Your area’s crime rates, insurance claims and proximity to risks like lakes and rivers can also affect your interest rates. There is a difference in rates in Texas locations because of exposure to items like high winds, hurricanes, past flooding.
3. Home style
Not all homes are built the same. Construction style has a significant influence on the issues that happen over the years. Items such as more valleys on the roof may lead to roof leaks. Dormers, skylights, etc may have more leaks. A two story home has less roof than a one story house of the same size. Large exposed windows may have more damage during a hail storm.
As a result of basic construction differences, certain claims are associated with specific home types. Because of this, it will affect your insurance rates.
4. Construction Materials
Homes that are built with high-end materials have a correspondingly high insurance rate, whereas lower-budget homes will cost less to insure. What your home is built out of contributes to the insurance policy because it will need to be replaced in case a claim is made.
Many factors about your home itself affects the rates. Roof type, siding materials, fireplace can all affect the rates. Stone exteriors may not burn as fast as wooden exteriors, metal roofs and metal siding and concrete block don’t burn.
While metal roofs don’t necessarily burn they can affect the burn rate inside the attic if not properly vented causing a more widespread burn pattern. Lesson learned from a fire years ago in Legacy Ranch. The fire didn’t break through the roof so spread in the attic causing major damage to the entire house.
5. Property Age
The factors in property age includes items such as age of the house and the roof age. Older houses may have deferred maintenance or even wear and tear. An older roof may be more susceptible to damage.
If not taken care of properly, homes deteriorate with age. To an insurance company, an older home represents a greater risk for damage and problems.
The diligent homeowner, however, can overcome this generalization by alerting their insurance agent to recent repairs, renovations and damage-mitigating systems they have in place.
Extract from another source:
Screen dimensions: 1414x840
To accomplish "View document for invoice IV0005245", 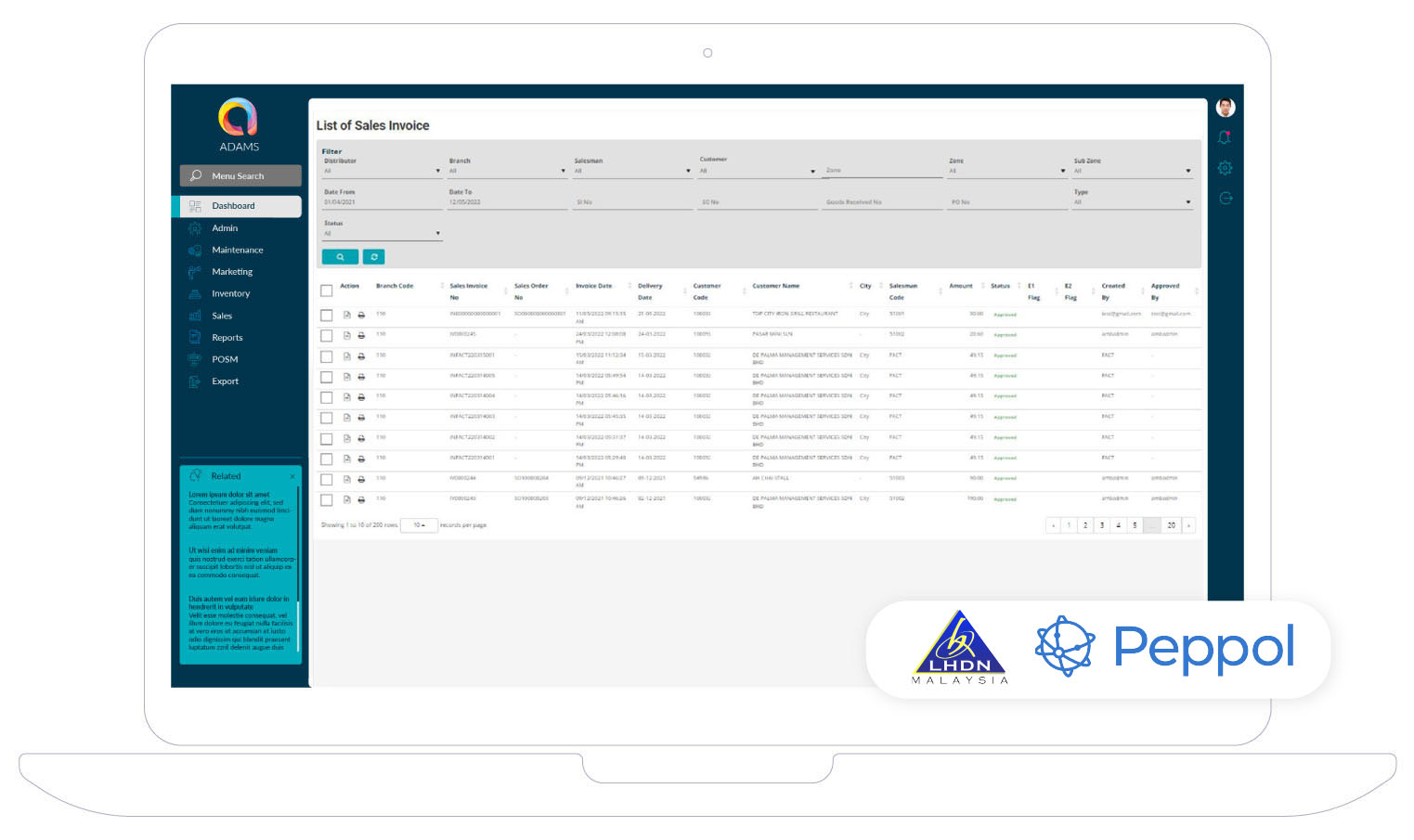I will click(347, 336).
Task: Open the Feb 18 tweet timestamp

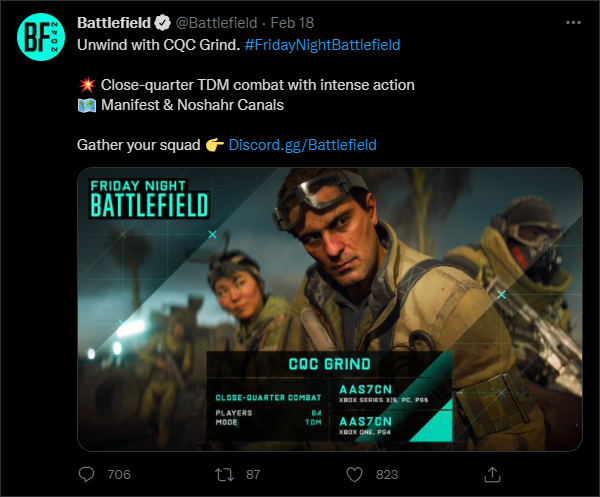Action: (292, 22)

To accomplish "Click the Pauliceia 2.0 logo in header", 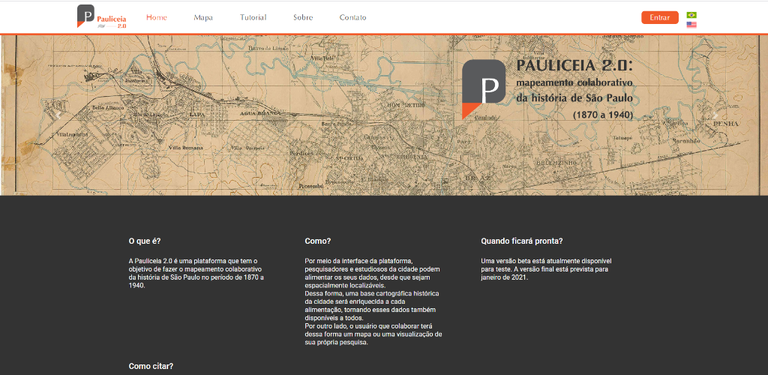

When considering insurance, a home’s size isn’t ignored. Larger homes are more expensive to insure because part of the cost to insure is the calculated value to replace in the event of total destruction. Part of those costs to rebuild is haul away. A larger home is most costly to replace in terms of scope and overall cost to rebuild.
Your insurance cost is based upon replacing like kind with like quality so that is also part of the calculation needed to determine the replacement cost of damages.
PS. Damages to the house itself is separate from the personal items in the house. Those items such as furniture, dishes, televisions, clothes, and other personal items are calculated as another section of the homeowners insurance, typically as a percentage of the house value.
Having the latest and greatest home amenities can actually cause your insurance rates to spike. Some may give you a discount.
Home features, such as fireplaces, garages, decks and sheds, will cause your interest rates to increase. Potential risk factors such as pools, hot tubs, fireplaces, trampolines and swing sets and even certain animal breeds will also affect interest rates.
Some of the newest items such as security features can give you a discount.
The other factor is items such as solar panels need to discussed with your agent as there may be an additional cost to insure. Endorsements for special items like jewelry, computers, money have to be added to adequately insure those things.